## GOAL OF THE EXERCISE
Below are records; the lines starting at the one with "Task: Click the green connection status dot" and ending at the one with "You are a GUI" must be reproduced exactly, both included. Pictures must not appear.

## DATA FOR THIS TASK
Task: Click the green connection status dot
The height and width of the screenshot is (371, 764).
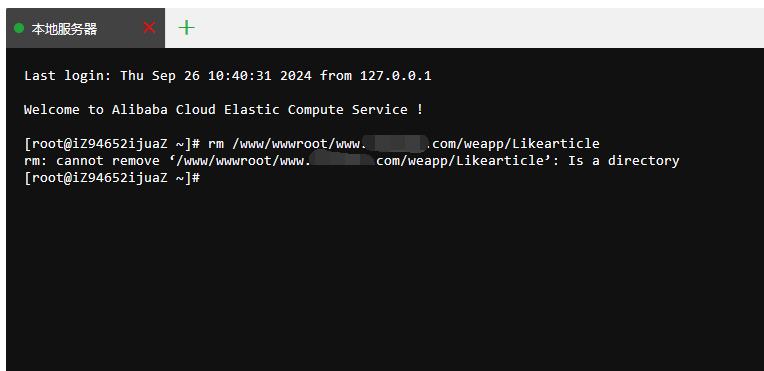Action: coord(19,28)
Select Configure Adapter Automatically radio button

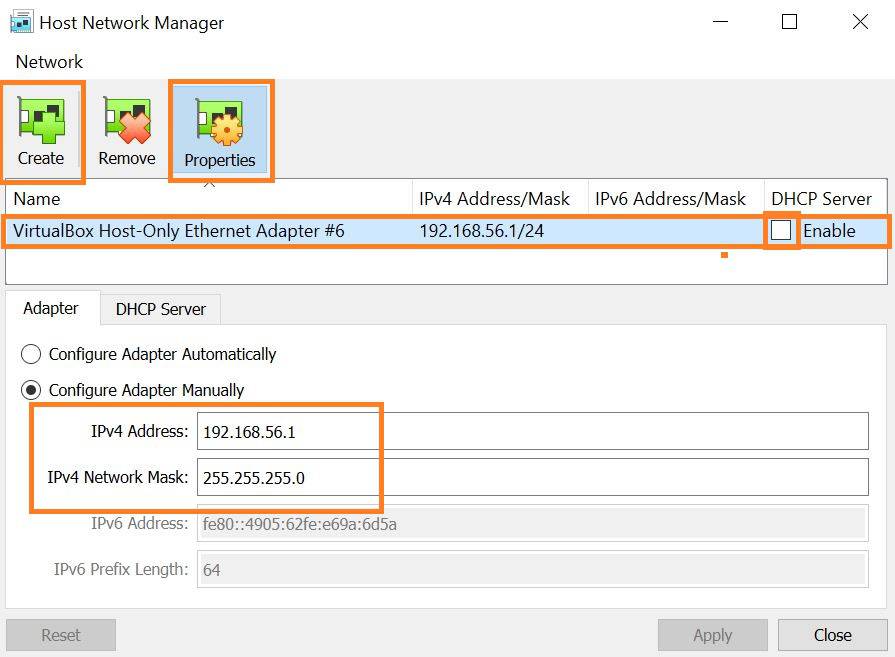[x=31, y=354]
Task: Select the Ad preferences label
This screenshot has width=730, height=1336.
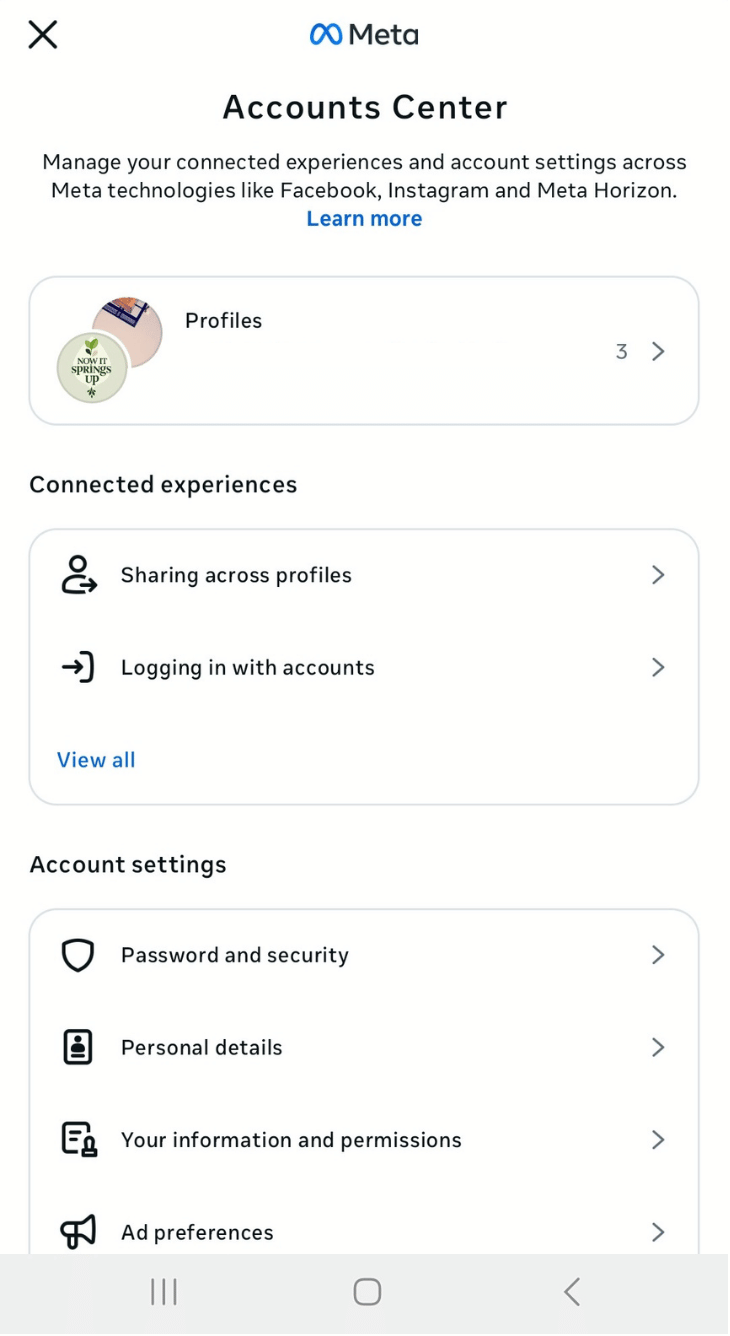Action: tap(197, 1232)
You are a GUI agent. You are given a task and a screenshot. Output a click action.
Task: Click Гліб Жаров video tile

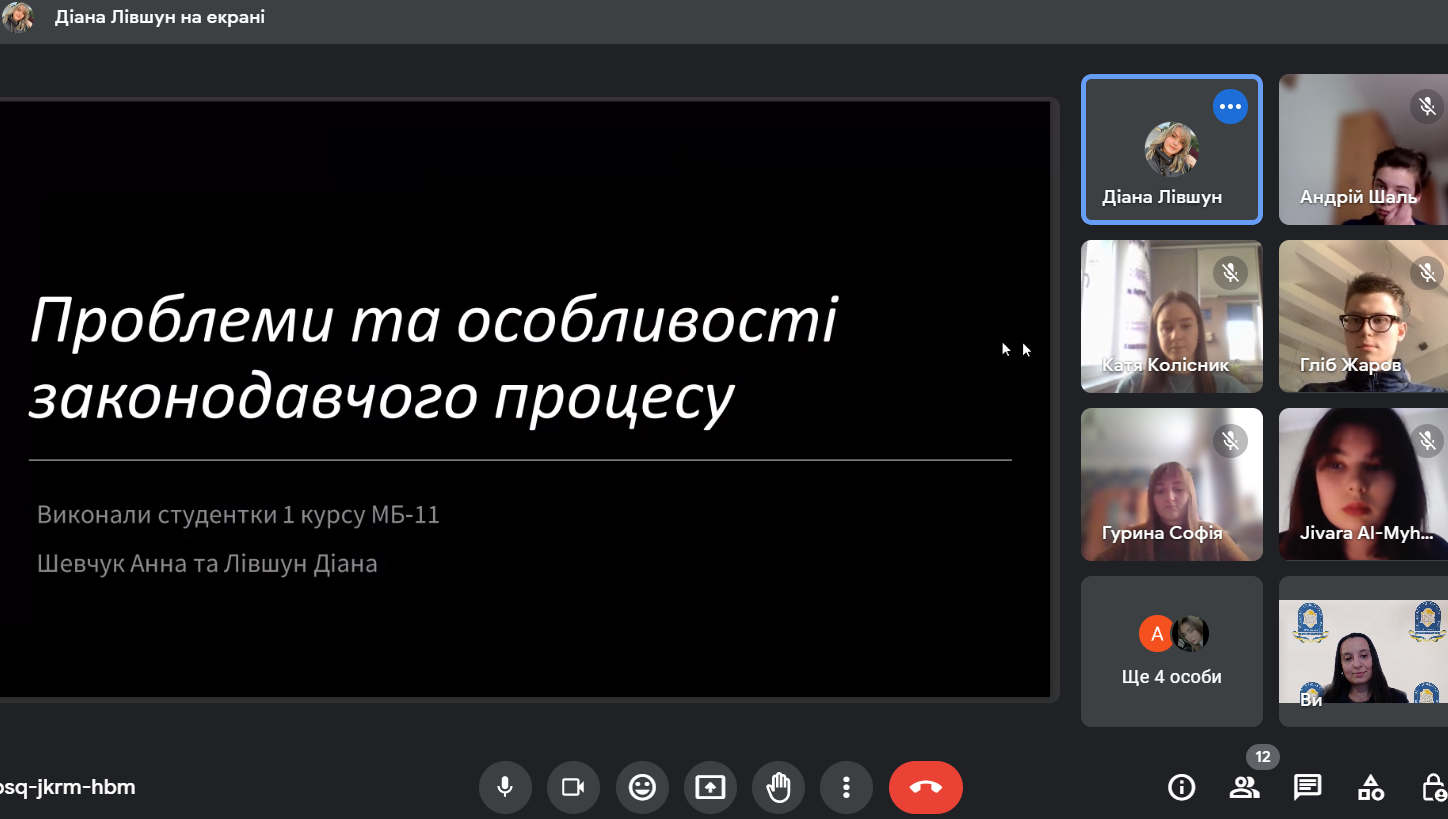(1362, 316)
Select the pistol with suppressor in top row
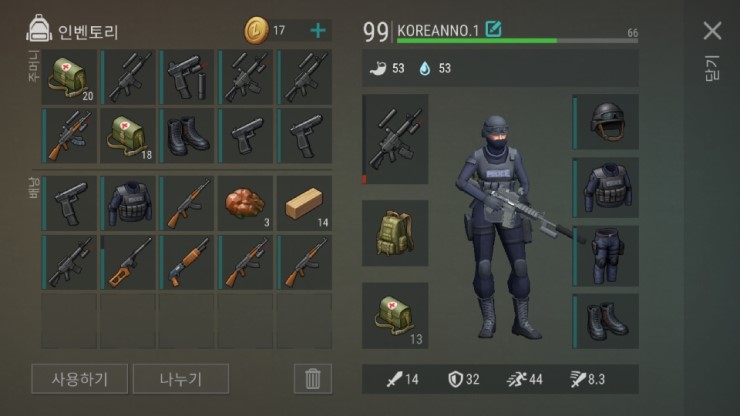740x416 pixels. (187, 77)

* * *

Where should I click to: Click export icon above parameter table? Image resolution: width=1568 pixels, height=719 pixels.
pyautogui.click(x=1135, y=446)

## EXPECTED ANSWER
Task: Click the green connection status dot
The height and width of the screenshot is (371, 764).
Action: coord(19,28)
Select Configure Adapter Automatically radio button

[x=31, y=354]
Task: Select the Ad preferences label
This screenshot has width=730, height=1336.
Action: tap(197, 1232)
You are a GUI agent. You are given a task and a screenshot. Output a click action.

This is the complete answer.